### Task details
Print all entries word for word.

::: Dataset entries

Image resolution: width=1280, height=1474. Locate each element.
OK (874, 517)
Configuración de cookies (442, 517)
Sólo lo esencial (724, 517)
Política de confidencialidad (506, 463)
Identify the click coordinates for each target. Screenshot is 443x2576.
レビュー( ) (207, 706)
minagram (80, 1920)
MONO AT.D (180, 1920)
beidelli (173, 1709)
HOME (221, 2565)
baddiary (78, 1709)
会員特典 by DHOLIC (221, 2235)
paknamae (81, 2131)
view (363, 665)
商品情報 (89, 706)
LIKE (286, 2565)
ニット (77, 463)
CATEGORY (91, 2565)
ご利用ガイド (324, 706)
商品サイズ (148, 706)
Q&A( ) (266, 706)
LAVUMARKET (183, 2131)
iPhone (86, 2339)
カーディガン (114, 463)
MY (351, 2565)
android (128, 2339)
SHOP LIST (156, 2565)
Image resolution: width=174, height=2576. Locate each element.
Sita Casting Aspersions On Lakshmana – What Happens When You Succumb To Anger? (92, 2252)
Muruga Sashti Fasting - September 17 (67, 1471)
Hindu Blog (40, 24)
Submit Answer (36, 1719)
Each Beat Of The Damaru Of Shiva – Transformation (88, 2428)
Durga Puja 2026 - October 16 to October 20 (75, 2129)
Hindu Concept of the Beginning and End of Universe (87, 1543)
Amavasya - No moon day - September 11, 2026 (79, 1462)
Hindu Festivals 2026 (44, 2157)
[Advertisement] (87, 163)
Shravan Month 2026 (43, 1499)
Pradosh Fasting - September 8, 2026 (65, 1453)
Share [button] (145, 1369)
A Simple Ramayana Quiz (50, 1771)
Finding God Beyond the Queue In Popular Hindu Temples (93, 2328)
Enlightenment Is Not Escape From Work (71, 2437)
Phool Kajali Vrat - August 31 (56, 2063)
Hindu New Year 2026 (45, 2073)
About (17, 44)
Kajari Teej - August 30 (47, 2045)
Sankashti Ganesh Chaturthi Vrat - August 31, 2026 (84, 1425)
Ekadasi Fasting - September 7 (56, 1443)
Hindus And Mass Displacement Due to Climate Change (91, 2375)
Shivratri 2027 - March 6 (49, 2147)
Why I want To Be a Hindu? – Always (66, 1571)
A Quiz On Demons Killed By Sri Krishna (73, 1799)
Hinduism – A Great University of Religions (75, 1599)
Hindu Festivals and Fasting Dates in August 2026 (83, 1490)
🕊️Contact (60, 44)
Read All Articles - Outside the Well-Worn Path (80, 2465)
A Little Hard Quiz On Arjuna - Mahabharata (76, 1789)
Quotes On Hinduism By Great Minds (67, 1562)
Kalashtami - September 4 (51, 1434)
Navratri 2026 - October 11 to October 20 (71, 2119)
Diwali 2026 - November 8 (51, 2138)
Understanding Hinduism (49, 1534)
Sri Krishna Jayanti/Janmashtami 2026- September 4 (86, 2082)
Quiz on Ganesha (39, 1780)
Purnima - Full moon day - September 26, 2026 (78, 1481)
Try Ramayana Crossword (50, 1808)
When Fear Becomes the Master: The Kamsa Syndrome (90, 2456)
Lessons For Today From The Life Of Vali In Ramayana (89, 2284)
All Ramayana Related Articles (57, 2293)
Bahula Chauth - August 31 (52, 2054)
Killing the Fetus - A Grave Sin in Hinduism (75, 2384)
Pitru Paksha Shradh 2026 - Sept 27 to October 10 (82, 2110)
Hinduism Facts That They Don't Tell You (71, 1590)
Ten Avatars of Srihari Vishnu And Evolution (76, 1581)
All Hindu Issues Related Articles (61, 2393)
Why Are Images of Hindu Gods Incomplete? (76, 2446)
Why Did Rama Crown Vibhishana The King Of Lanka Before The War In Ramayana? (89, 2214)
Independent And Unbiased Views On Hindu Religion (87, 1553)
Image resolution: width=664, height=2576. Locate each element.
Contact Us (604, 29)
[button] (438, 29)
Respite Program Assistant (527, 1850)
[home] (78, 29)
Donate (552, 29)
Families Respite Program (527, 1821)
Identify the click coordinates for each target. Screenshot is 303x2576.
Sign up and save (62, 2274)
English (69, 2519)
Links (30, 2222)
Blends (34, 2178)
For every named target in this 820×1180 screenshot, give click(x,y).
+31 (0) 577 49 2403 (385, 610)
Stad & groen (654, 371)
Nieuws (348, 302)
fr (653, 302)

::::::

### Response to the task
Image resolution: width=1280, height=1474. Locate each element.
OK (874, 517)
Configuración de cookies (442, 517)
Sólo lo esencial (724, 517)
Política de confidencialidad (506, 463)
Identify the click coordinates for each target. Screenshot is 443x2576.
レビュー( ) (207, 706)
minagram (80, 1920)
MONO AT.D (180, 1920)
beidelli (173, 1709)
HOME (221, 2565)
baddiary (78, 1709)
会員特典 by DHOLIC (221, 2235)
paknamae (81, 2131)
view (363, 665)
商品情報 (89, 706)
LIKE (286, 2565)
ニット (77, 463)
CATEGORY (91, 2565)
ご利用ガイド (324, 706)
商品サイズ (148, 706)
Q&A( ) (266, 706)
LAVUMARKET (183, 2131)
iPhone (86, 2339)
カーディガン (114, 463)
MY (351, 2565)
android (128, 2339)
SHOP LIST (156, 2565)
Image resolution: width=174, height=2576. Locate each element.
Sita Casting Aspersions On Lakshmana – What Happens When You Succumb To Anger? (92, 2252)
Muruga Sashti Fasting - September 17 (67, 1471)
Hindu Blog (40, 24)
Submit Answer (36, 1719)
Each Beat Of The Damaru Of Shiva – Transformation (88, 2428)
Durga Puja 2026 - October 16 to October 20 (75, 2129)
Hindu Concept of the Beginning and End of Universe (87, 1543)
Amavasya - No moon day - September 11, 2026 (79, 1462)
Hindu Festivals 2026 (44, 2157)
[Advertisement] (87, 163)
Shravan Month 2026 (43, 1499)
Pradosh Fasting - September 8, 2026 (65, 1453)
Share [button] (145, 1369)
A Simple Ramayana Quiz (50, 1771)
Finding God Beyond the Queue In Popular Hindu Temples (93, 2328)
Enlightenment Is Not Escape From Work (71, 2437)
Phool Kajali Vrat - August 31 (56, 2063)
Hindu New Year 2026 (45, 2073)
About (17, 44)
Kajari Teej - August 30 (47, 2045)
Sankashti Ganesh Chaturthi Vrat - August 31, 2026 (84, 1425)
Ekadasi Fasting - September 7 (56, 1443)
Hindus And Mass Displacement Due to Climate Change (91, 2375)
Shivratri 2027 - March 6 (49, 2147)
Why I want To Be a Hindu? – Always (66, 1571)
A Quiz On Demons Killed By Sri Krishna (73, 1799)
Hinduism – A Great University of Religions (75, 1599)
Hindu Festivals and Fasting Dates in August 2026 (83, 1490)
🕊️Contact (60, 44)
Read All Articles - Outside the Well-Worn Path (80, 2465)
A Little Hard Quiz On Arjuna - Mahabharata (76, 1789)
Quotes On Hinduism By Great Minds (67, 1562)
Kalashtami - September 4 (51, 1434)
Navratri 2026 - October 11 to October 20 (71, 2119)
Diwali 2026 - November 8 (51, 2138)
Understanding Hinduism (49, 1534)
Sri Krishna Jayanti/Janmashtami 2026- September 4 (86, 2082)
Quiz on Ganesha (39, 1780)
Purnima - Full moon day - September 26, 2026 (78, 1481)
Try Ramayana Crossword (50, 1808)
When Fear Becomes the Master: The Kamsa Syndrome (90, 2456)
Lessons For Today From The Life Of Vali In Ramayana (89, 2284)
All Ramayana Related Articles (57, 2293)
Bahula Chauth - August 31 (52, 2054)
Killing the Fetus - A Grave Sin in Hinduism (75, 2384)
Pitru Paksha Shradh 2026 - Sept 27 to October 10 (82, 2110)
Hinduism Facts That They Don't Tell You (71, 1590)
Ten Avatars of Srihari Vishnu And Evolution (76, 1581)
All Hindu Issues Related Articles (61, 2393)
Why Are Images of Hindu Gods Incomplete? (76, 2446)
Why Did Rama Crown Vibhishana The King Of Lanka Before The War In Ramayana? (89, 2214)
Independent And Unbiased Views On Hindu Religion (87, 1553)
Image resolution: width=664, height=2576. Locate each element.
Contact Us (604, 29)
[button] (438, 29)
Respite Program Assistant (527, 1850)
[home] (78, 29)
Donate (552, 29)
Families Respite Program (527, 1821)
Identify the click coordinates for each target. Screenshot is 303x2576.
Sign up and save (62, 2274)
English (69, 2519)
Links (30, 2222)
Blends (34, 2178)
For every named target in this 820×1180 screenshot, give click(x,y).
+31 (0) 577 49 2403 (385, 610)
Stad & groen (654, 371)
Nieuws (348, 302)
fr (653, 302)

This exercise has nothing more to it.